The variance estimation procedure had to take into account the complex sample design, including stratification and clustering. One common procedure for estimating variances of survey statistics is the Taylor series linearization procedure. This procedure takes the first-order Taylor series approximation of the nonlinear statistic and then substitutes the linear representation into the appropriate variance formula based on the sample design. For stratified multistage surveys, the Taylor series procedure requires analysis strata and analysis primary sampling units (PSUs). Therefore, analysis strata and analysis PSUs were created. The impact of the departure of the ELS:2002 complex sample design from a simple random sample design on the precision of sample estimates can be measured by the design effect.
Design effects.
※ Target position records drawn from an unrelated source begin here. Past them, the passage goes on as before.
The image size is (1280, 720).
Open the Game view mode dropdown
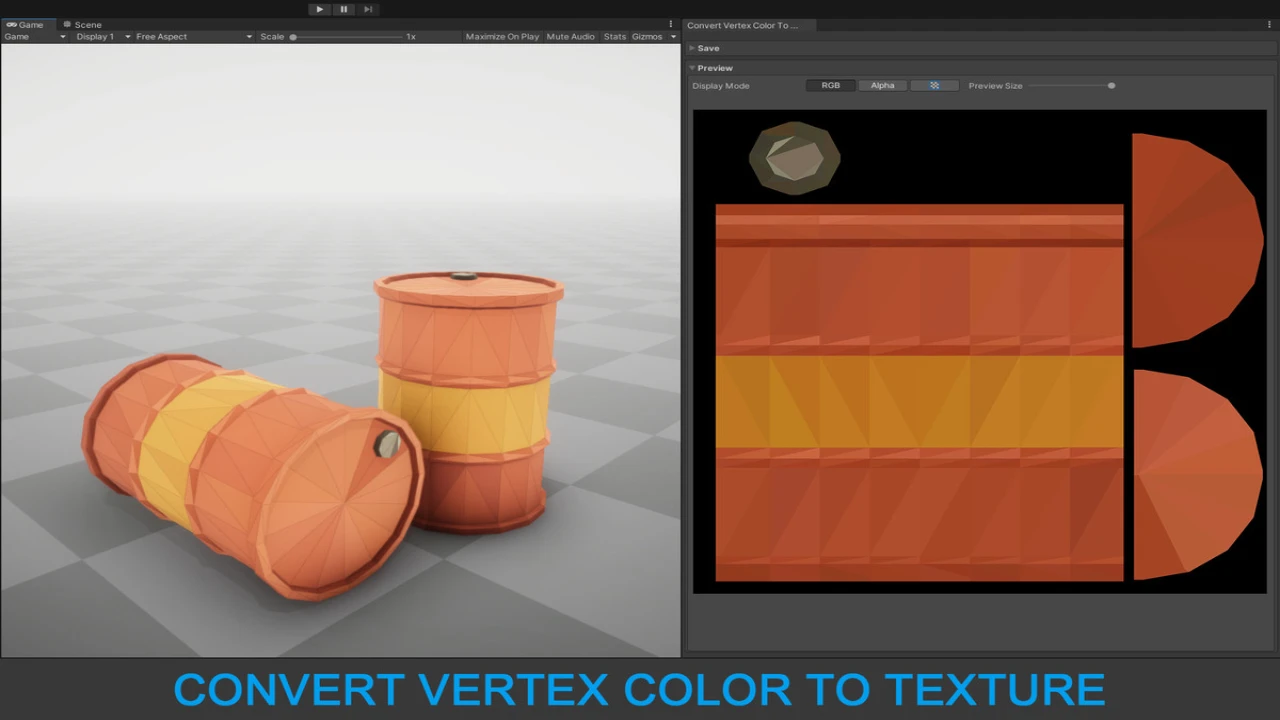tap(34, 37)
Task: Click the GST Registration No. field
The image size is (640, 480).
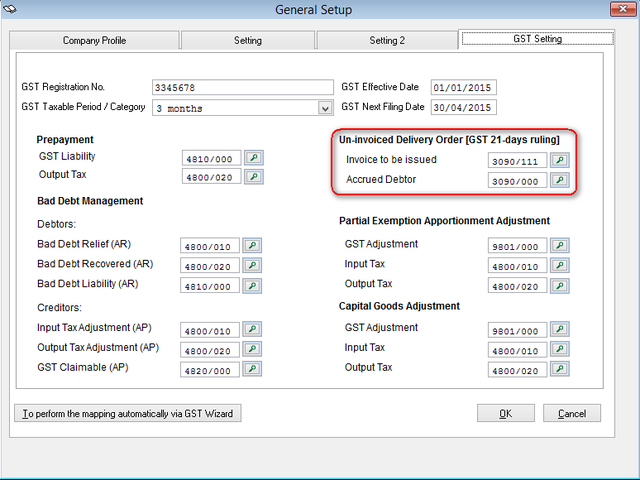Action: (x=242, y=88)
The ELS:2002 sample departs from the assumption of simple random sampling in three major respects: student samples were stratified by student characteristics, students were selected with unequal probabilities of selection, and the sample of students was clustered by school. A simple random sample is, by contrast, unclustered and not stratified. Additionally, in a simple random sample, all members of the population have the same probability of selection. Generally, clustering and unequal probabilities of selection increase the variance of sample estimates relative to a simple random sample, and stratification decreases the variance of estimates.
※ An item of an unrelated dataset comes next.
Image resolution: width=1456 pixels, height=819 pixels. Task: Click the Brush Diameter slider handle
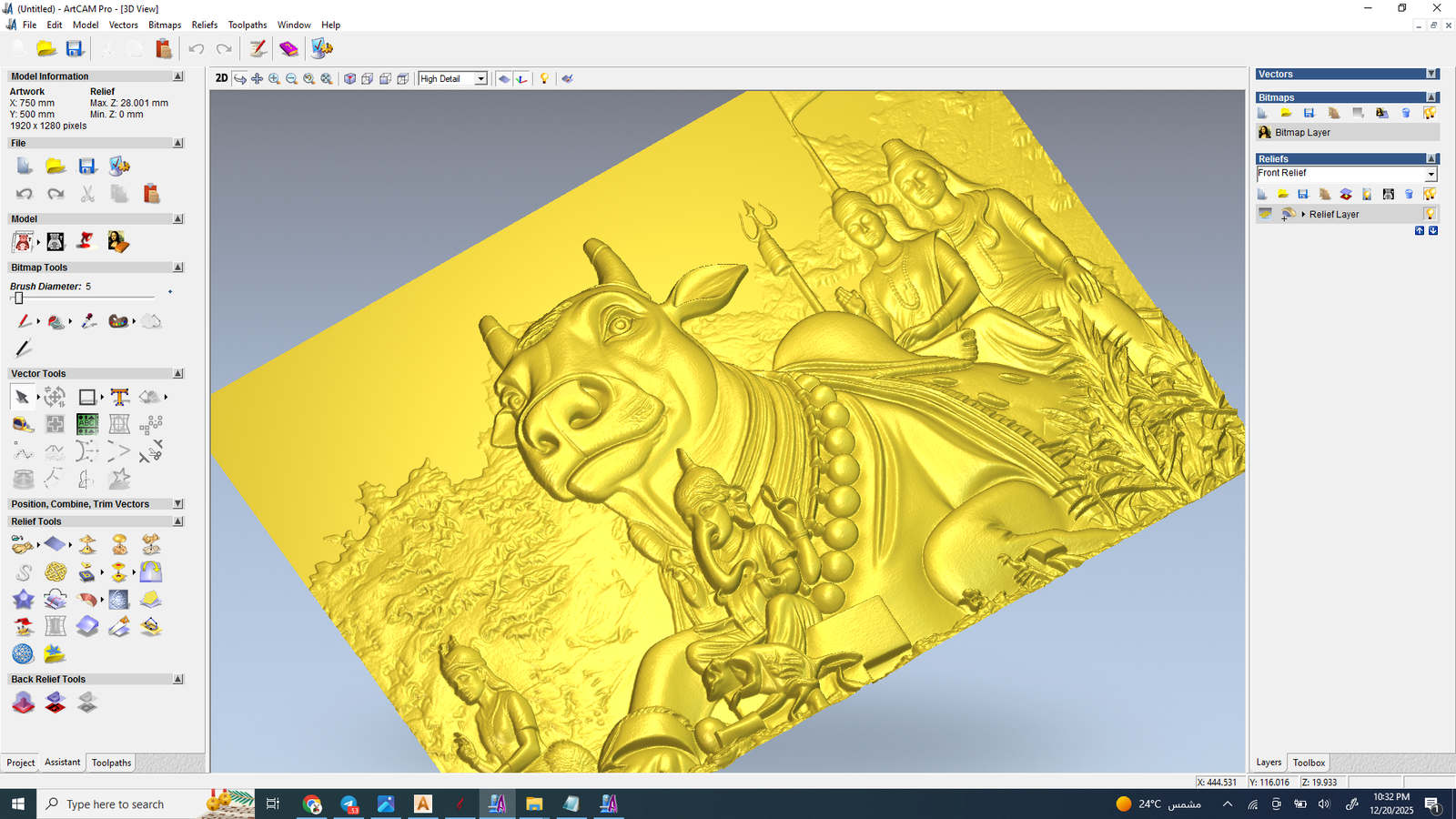click(x=18, y=298)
In the ELS:2002 base-year study, standard errors and design effects were computed at the first stage (school level) and at the second stage (student level). The school administrator questionnaire was the basis for the school-level calculations; however, two items from the library questionnaire were also included. For student-level calculations, items from both the student and parent questionnaires were used. Therefore, three sets of standard errors and design effects were computed (school, student, and parent), which is similar to what was done for NELS:88. Each of the three sets includes standard errors and design effects for 30 means and proportions overall and for subgroups.
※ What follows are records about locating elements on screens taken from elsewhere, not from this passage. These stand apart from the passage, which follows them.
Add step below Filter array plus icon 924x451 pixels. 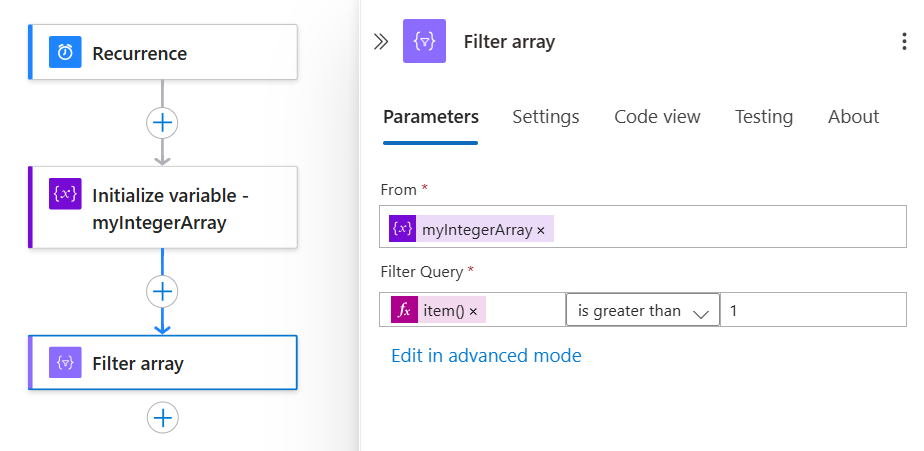point(162,417)
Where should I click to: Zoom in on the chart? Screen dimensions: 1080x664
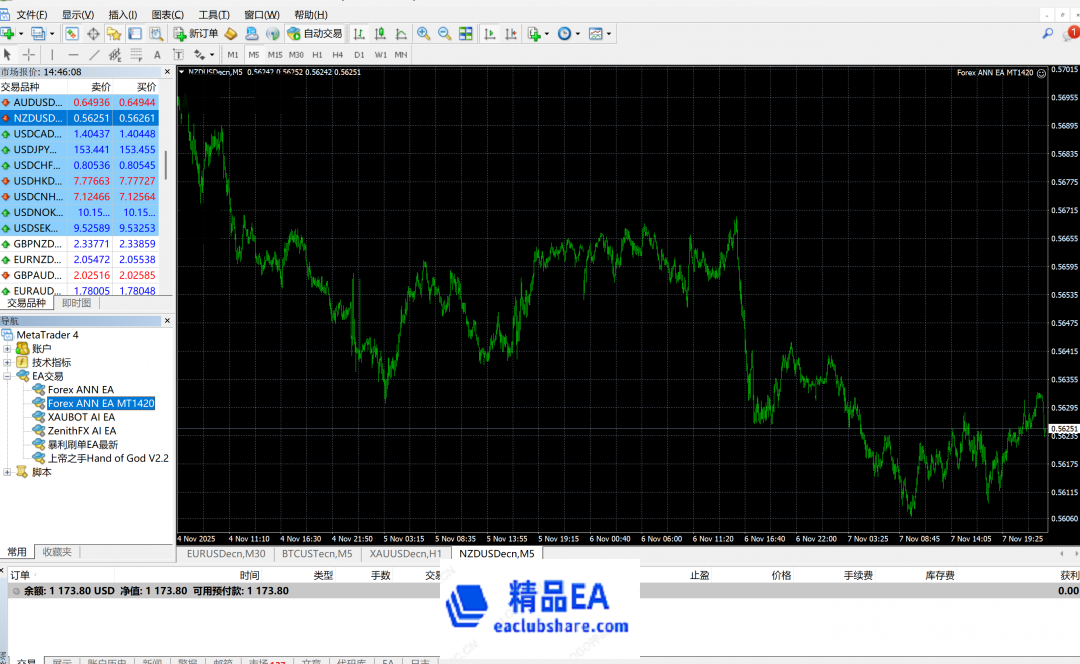pyautogui.click(x=424, y=34)
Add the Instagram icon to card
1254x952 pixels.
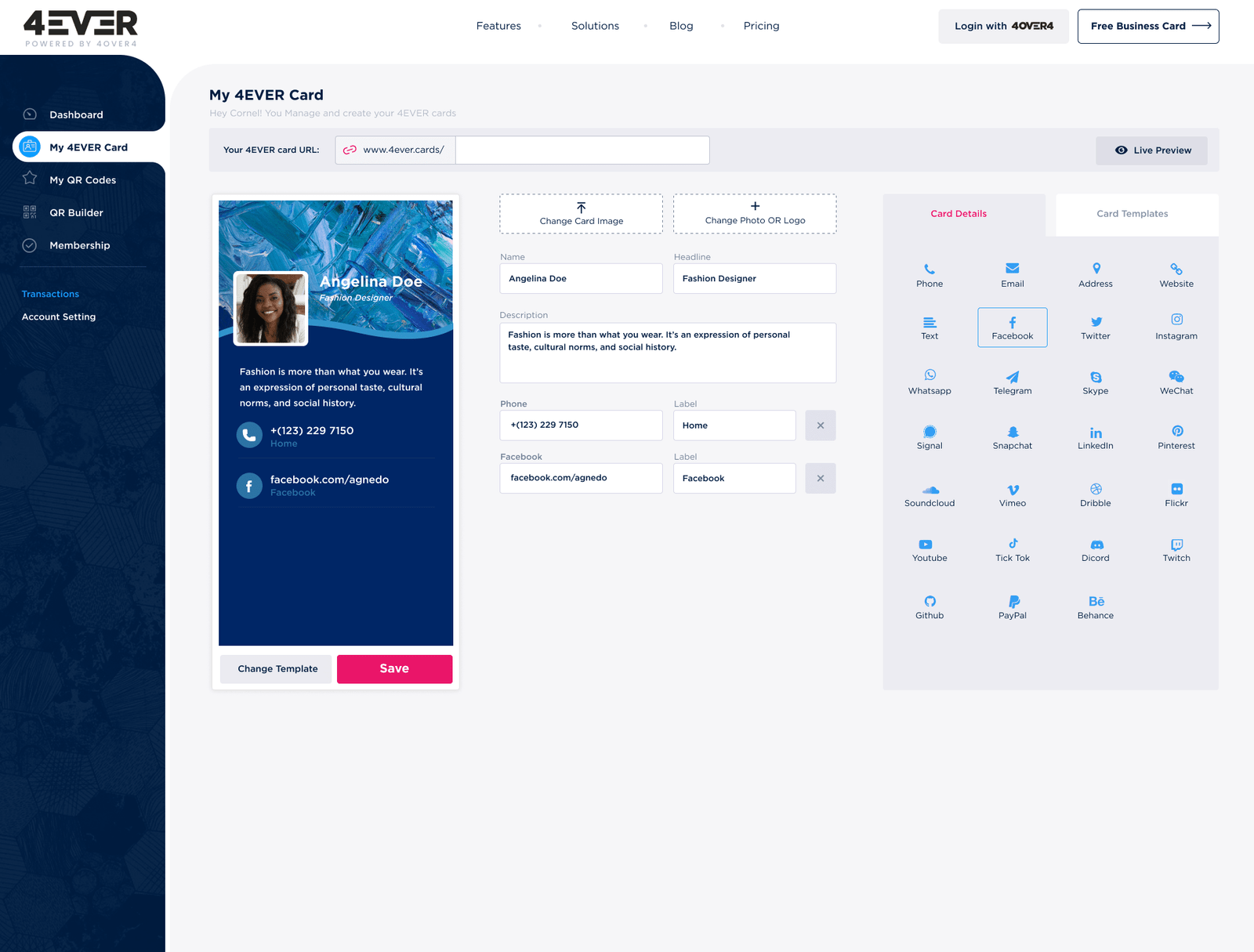(1176, 327)
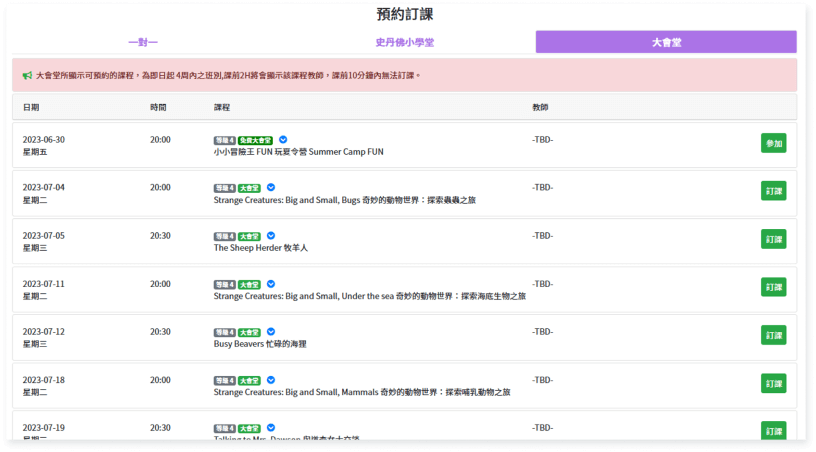Click the 等級4 badge on Busy Beavers
Screen dimensions: 816x452
(224, 332)
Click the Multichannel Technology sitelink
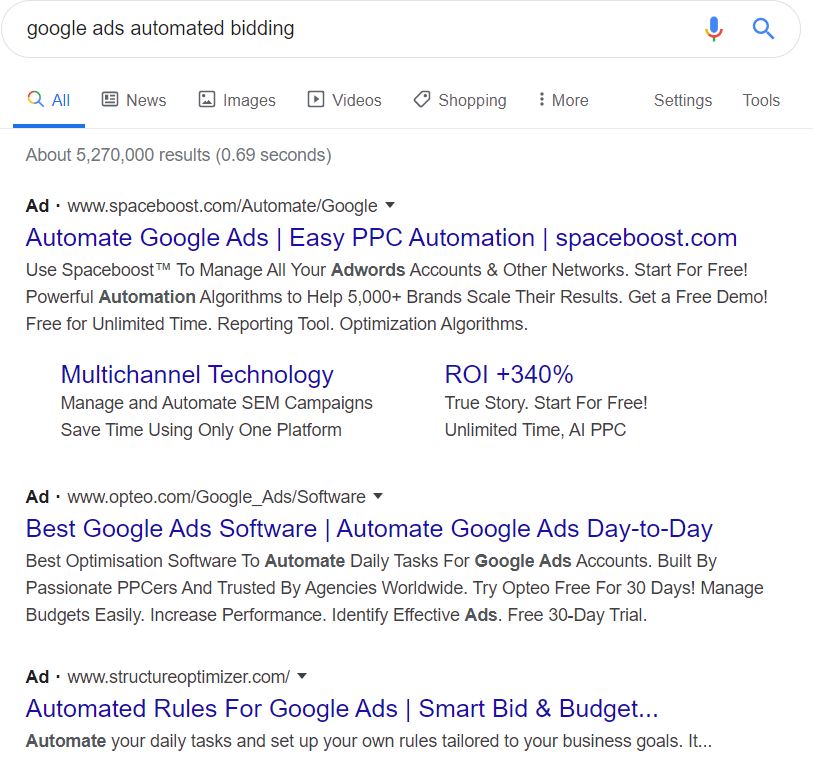 click(x=197, y=374)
The student-level base-year design effects indicate that the ELS:2002 base-year sample was more efficient than the NELS:88 sample and the HS&B sample. For means and proportions based on student questionnaire data for all students, the average design effect in ELS:2002 was 2.35; the comparable figures were 3.86 for NELS:88 sophomores and 2.88 for the HS&B sophomore cohort. For all subgroups, the ELS:2002 design effects are smaller, on average, than those for the HS&B sophomore cohort. The smaller design effects in ELS:2002 compared to those for NELS:88 sophomores are probably due to disproportional strata representation introduced by subsampling in the NELS:88 first follow-up. The smaller design effects in ELS:2002 compared to those for the HS&B sophomore cohort may reflect the somewhat smaller cluster size used in the later survey. The ELS:2002 parent-level design effects are similar to the student-level design effects. For estimates applying to all students, the average design effect was 2.24 for the parent data and 2.35 for the student data. For almost all subgroups, the average design effect was lower for the parent data than for the student data. The school-level design effects reflect only the impact of stratification and unequal probabilities of selection because the sample of schools was not clustered. Therefore, it could be expected that the design effects for estimates based on school data would be small compared to those for estimates based on student and parent data. However, this is not the case, as the school average design effect is 2.76. The reason for this is that the sample was designed to estimate students with low design effects. In addition to stratifying schools, a composite measure of size was used for school sample selection based on the number of students enrolled by race. This is different from the methodology used for NELS:88. The NELS:88 average school design effect in the base year study was considerably lower: 1.82.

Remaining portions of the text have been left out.